Para Pasolini, «a diferencia de los ‘len-signos’, es decir, de los signos lingüísticos, escritos y orales, los ‘im-signos’ no pertenecen a un sistema simbólico, sino iconográfico, son signos de ‘vida’» (Pasolini: Cine de poesía, Anagrama, 1970).
Al mencionar a Munch y relacionarlo con Cestero no busco —de ninguna manera— peligrosas analogías entre una y otra obra. Simplemente he deseado establecer alguna frontera, alguna línea de identificación entrambas, aún y cuando sus artes —centrados en la experiencia humana— se distancien desde el punto síquico que referencia los sentimientos.

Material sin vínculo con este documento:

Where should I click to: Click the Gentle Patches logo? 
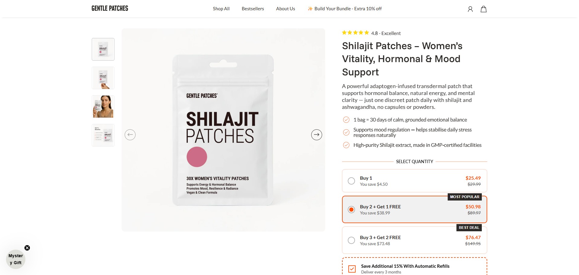110,8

En Munch como en Cestero el recuerdo es un eco, una reverberación donde el ser, como sujeto, es la memoria misma de la obra y, por lo tanto, su protagonista, aunque en el pintor noruego las degradaciones de color revierten lo que el pintor dominicano lleva a la exaltación de su virtuosismo: las pinceladas policromáticas de los contornos, esas diminutas pero poderosas manifestaciones de un modernismo tardío pero eterno, y que Cestero ha doblegado para provecho, no de su modus operandi, sino de todos los que, como yo, le agradecemos haber implementado un sistema que ha devuelto a la perdida memoria de la materia arquitectónica colonial urbana, el espíritu de su pasado.